Aşiretler anlaşmaya bağlı kalarak bölgeye giren hükümet kuvvetlerine dokunmadılar. Böylece Alpdoğan sinsi katliam planının adımlarını atar. Önce Mameki merkezde, arkasından Munzur üzerine bir köprü yaptırır. Pah Nahiyesi karşısına da bir köprü yapılıyor. Buradan (askeri nakliyat sağlayacak) Erzincan-Diyarbakır yolu bağlantısı sağlanıyor. Sonradan katliama destek veren Bingöl’deki askeri birlikler bu köprüden geçerek Dersim’i çembere alıyor.
Ardından Dersim’in dört bir yanı karakol, lojman, kışla ve mahkemelerle kuşatıldı. Askeri yığınak için kullanılan kışlalar Mameki merkezden başlayarak Dersim’in dört bir yanına yaydırıldı. Bu askeri hazırlıklardan sonra katliam planı devreye sokuldu. Jandarma ve asker halka zulüm yapmaya başladı. Bununla yetinmeyerek kadınlara tecavüze yöneldi. Ormanlarda genç kızlar tecavüz amaçlı izlenerek kovalandı. Pirlere ve dedelere hakaret edilmeye, çırılçıplak soyularak halkın gözleri önünde aşağılandılar.

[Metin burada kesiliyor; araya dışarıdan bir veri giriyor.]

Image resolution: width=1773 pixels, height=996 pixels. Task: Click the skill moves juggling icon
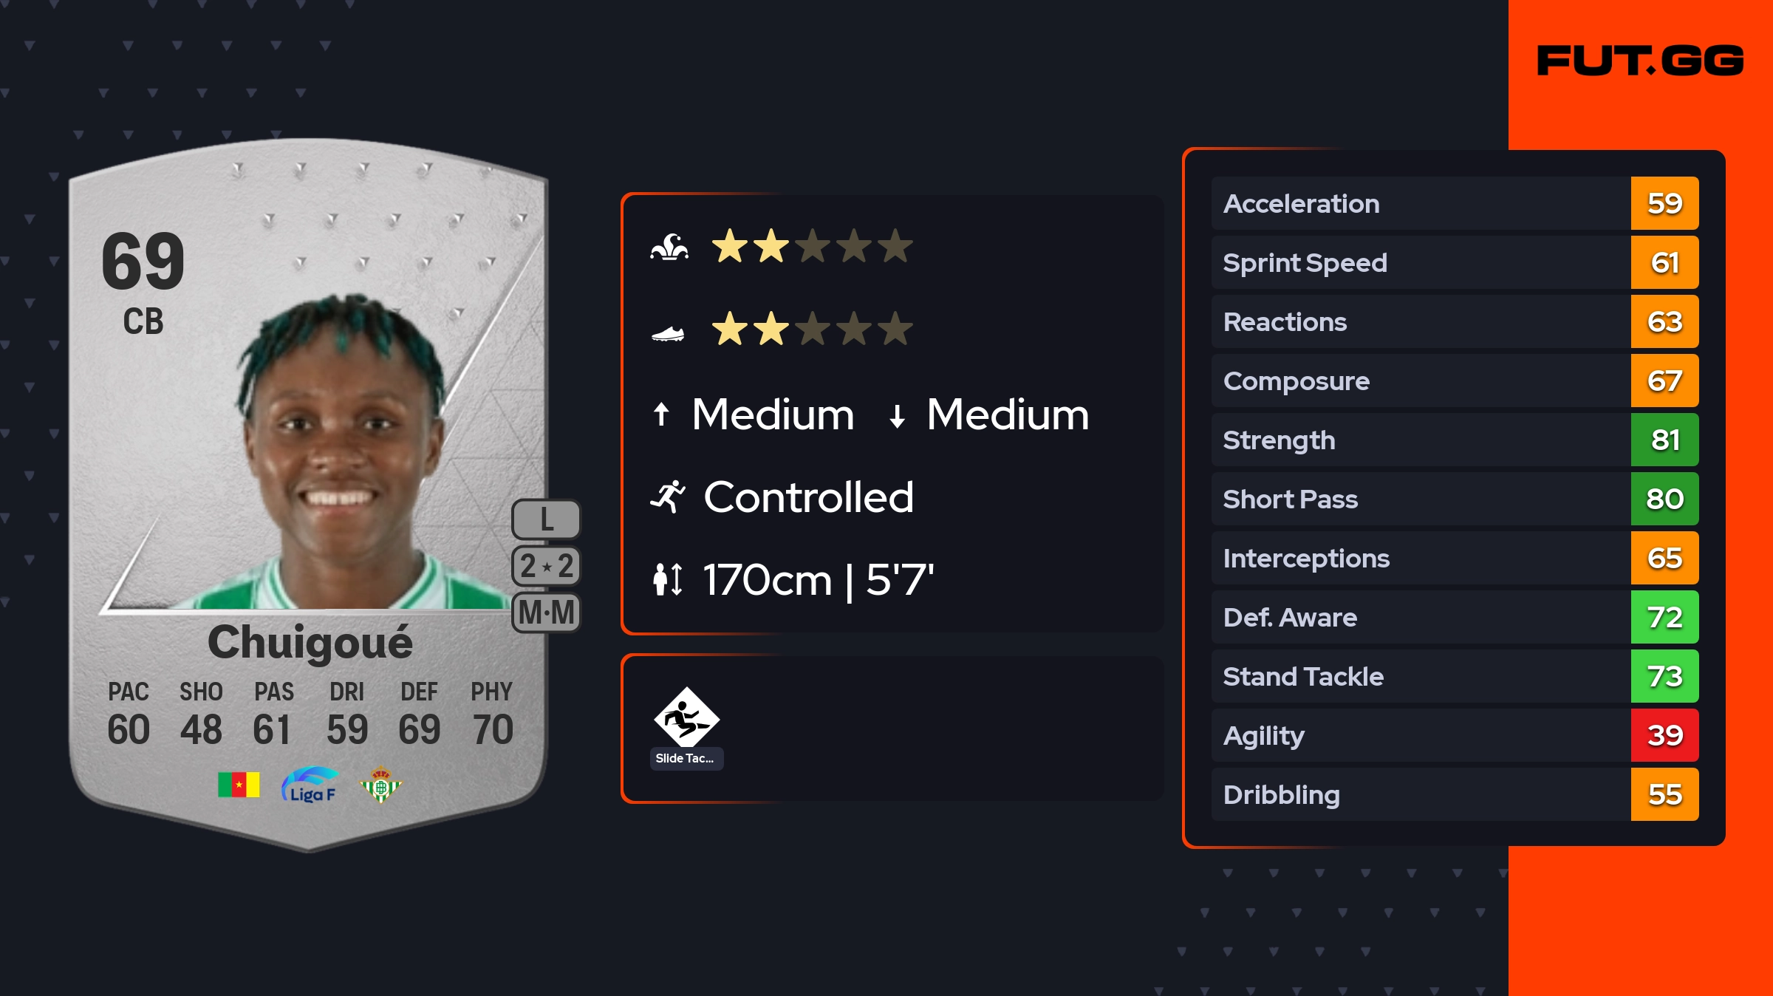tap(669, 247)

Dersim aşiretlerinde büyük bir huzursuzluk başlar. Aşiret reisleri müşterek savaş için Halburi-Vank arasındaki gözelerin kutsal sayılan bir yerinde bir araya gelerek “Kutsal İttifak-Kavl-u Karar” yemini yaparlar. Yeminin esası “Her aşiret kendi bölgesindeki düşman güçlerini tek tek vurarak geri püskürtecek”ti. Ancak Kutsal ittifak işlemedi. Alpdoğan’ın sinsi planı işlemeğe başladı. Bir kısım aşiretlerin mermi patlatmadan işbirliğine gitti. Devlete milis veren aşiretler de oldu. Reyber gibi hain ve işbirlikçiler adeta sıraya dizildi. Bunların da ihanetiyle toplu katliamlar başladı. Sonuç: Aralarında çocuk, kadın/erkek ve yaşlı olmak üzere 70-80 bin cinayet/karavagonlar ve kayıp kızlarla insansızlaştırılmaya çalışılan Dersim!

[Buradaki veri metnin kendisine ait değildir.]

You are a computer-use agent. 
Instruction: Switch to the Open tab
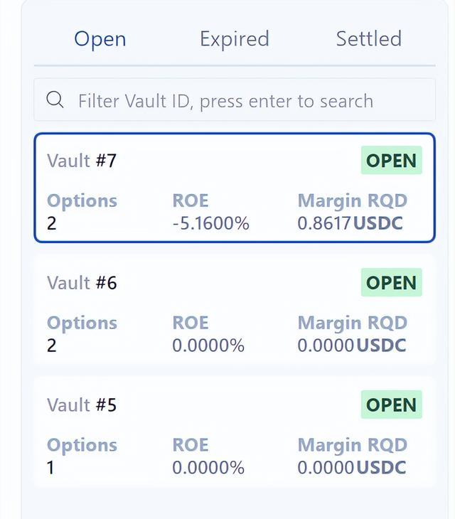click(x=100, y=39)
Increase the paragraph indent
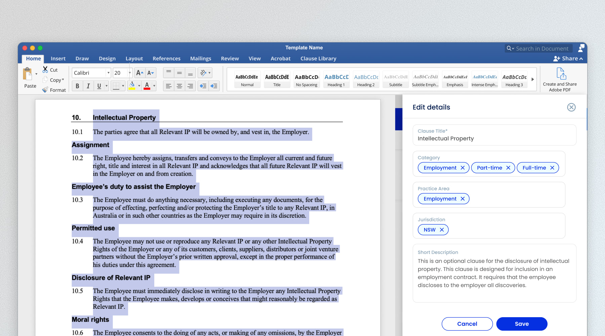The width and height of the screenshot is (605, 336). point(214,86)
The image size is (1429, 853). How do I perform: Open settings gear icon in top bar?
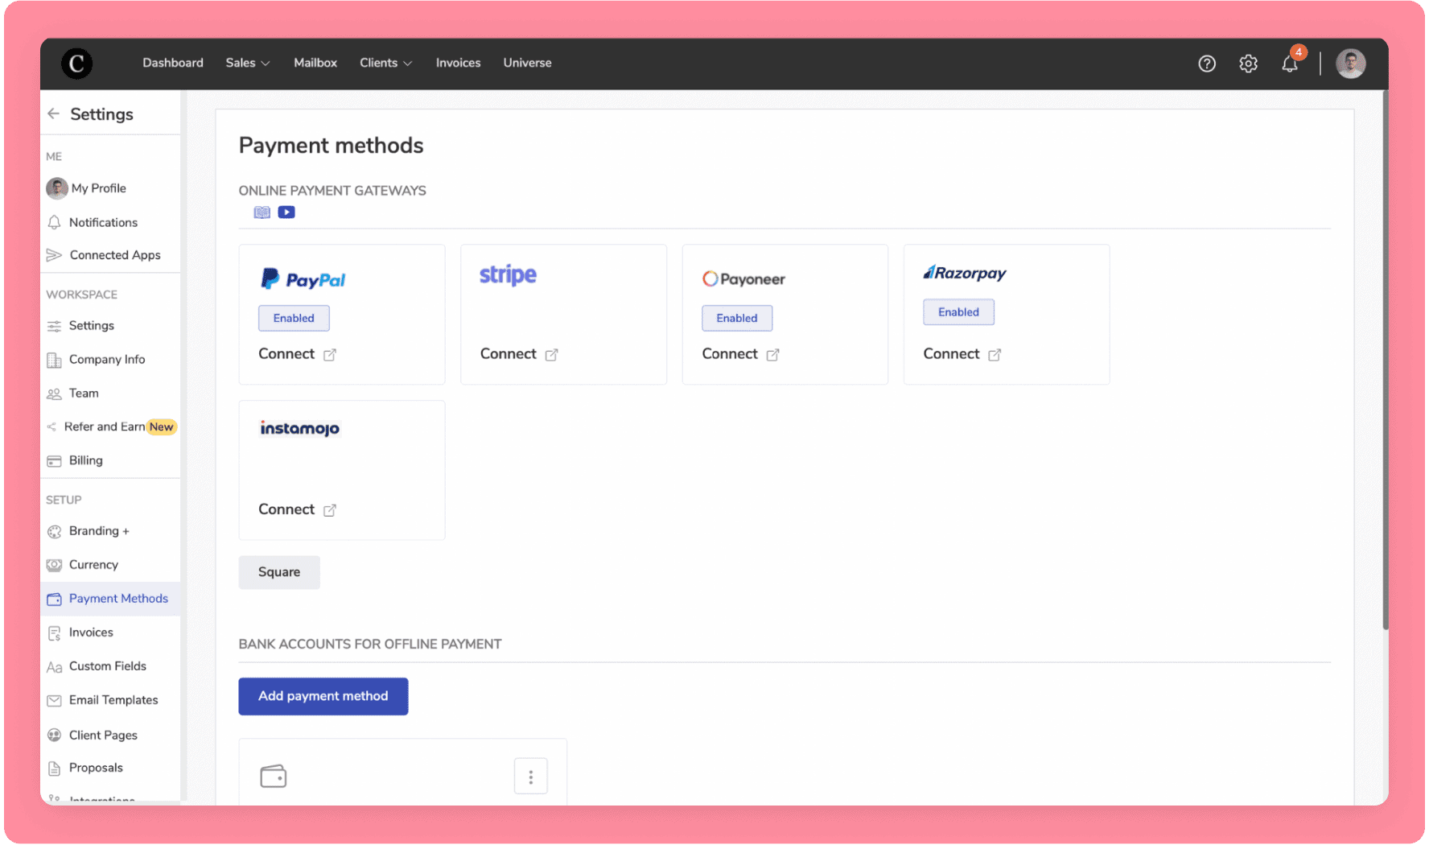tap(1248, 64)
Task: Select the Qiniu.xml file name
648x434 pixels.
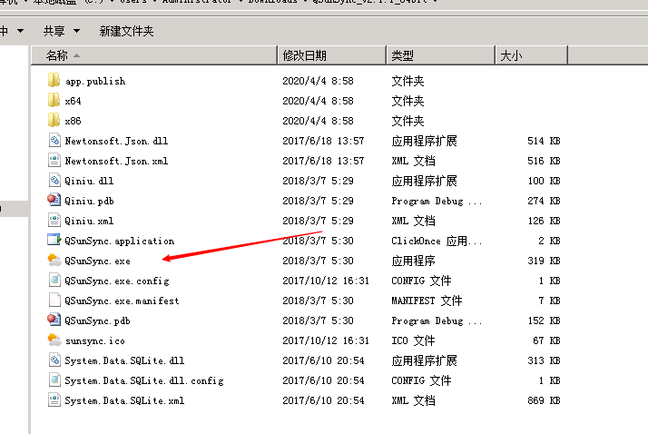Action: tap(89, 221)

Şanlı Dersim direnişinin unutturulmaya çalışıldığı bir noktada Kürt Özgürlük Hareketi, karanlıkları parçalayan bir Güneş yarattı. Dersim gençliğinin de yer aldığı Kürt Özgürlük savaşçıları özgürlüğe koşarak Dersim’in sahipsiz olmadığını bir kez daha gösterdi. 1871’de başlayan ve 80 yıl önce Alpdoğan Paşa planı ile devam eden Dersim Soykırımı muhteva ve nitelik olarak, Nazi katliamları da dahil olmak üzere, dünyada eşine az rastlanan jenosit (soykırım) olaylarından biridir.
Katliamın özellikle çocukları hedef alması bu jenosidin korkutucu yüzüdür. Genç kızları/kadınları mağaralara doldurulup zehirli gazlarla boğdurmaları, beyaz katliamı başlatmaları Dersim’i imha ederek tarihe gömmek planıdır. Alpdoğan türemesi günün sömürge valisi DERSİM tabelasını uyduruk mahkeme kararıyla kaldırıyor. Ankara’da tüyleri dökülmüş ve o topraklara sokulmamış bir çakal ‘O tabelayı ayaklarımın altına alırım’ yırtınıyor. Yırtınacak! Yırtınıp geberecek! Zira katliam parolası olan ‘tunç-eli’ Dersim’de toprağa gömülmüştür. Ve Dersim binlerce özgürlük savaşçısı/sevdalısı yürekte filizlenmiştir. Bu filizlenme barış/demokrasi/özgürlük düşmanı saldırgan/yalancı/talancı ve kan dökücü faşist/ırkçı beyinlerde sarsıntı yaratmaktadır. Bu sarsıntı yarım asırdır ‘bitirdik/ bitireceğiz!’ yalanına sarılan silsilenin/ soysuzun/soylunun da sonu olacaktır.